Ifoga is a Samoan ceremony of apology, in which one party ritually and publicly humiliates themselves and offers a gift of ʻIe tōga (fine mats) in exchange for forgiveness by another. It is a part of traditional dispute resolution between families in Faʻa Sāmoa where mediation has failed. The term comes from the word ifo, "to bow down".

==Ritual==
In an ifoga, the party seeking forgiveness sits before the house of the wronged party and is then covered up by fine mats. Traditionally this is done under cover of darkness, with the party seeking forgiveness bringing firewood, stones, and banana leaves (required for an earth oven). Forgiveness is given when the wronged party removes the mats, and this is followed by exchanges of speeches and gifts.
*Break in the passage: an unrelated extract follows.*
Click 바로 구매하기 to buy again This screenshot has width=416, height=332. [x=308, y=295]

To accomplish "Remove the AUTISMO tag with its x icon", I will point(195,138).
While traditionally an ifoga could result in prolonged waiting, or even be rejected, in contemporary Samoa it is almost always accepted quickly.

==Contemporary use==
Ifoga are sometimes offered by the perpetrators of violent crimes such as murder or manslaughter. While this has no effect on whether a crime is prosecuted, it may be taken into account at sentencing as a show of remorse. They are also used by the families of offenders to apologise to the families of victims of violent crime. Human rights acitivst Maluseu Doris Tulifau has also spoken out on how ifoga is not suitable for use in cases of domestic violence.

In the aftermath of the 2021 Samoan constitutional crisis when the HRPP government was refusing to allow opposition MPs to be sworn into parliament, Catholic Archbishop Alapati Lui Mataeliga performed an ifoga outside the Legislative Assembly of Samoa in order to seek peace.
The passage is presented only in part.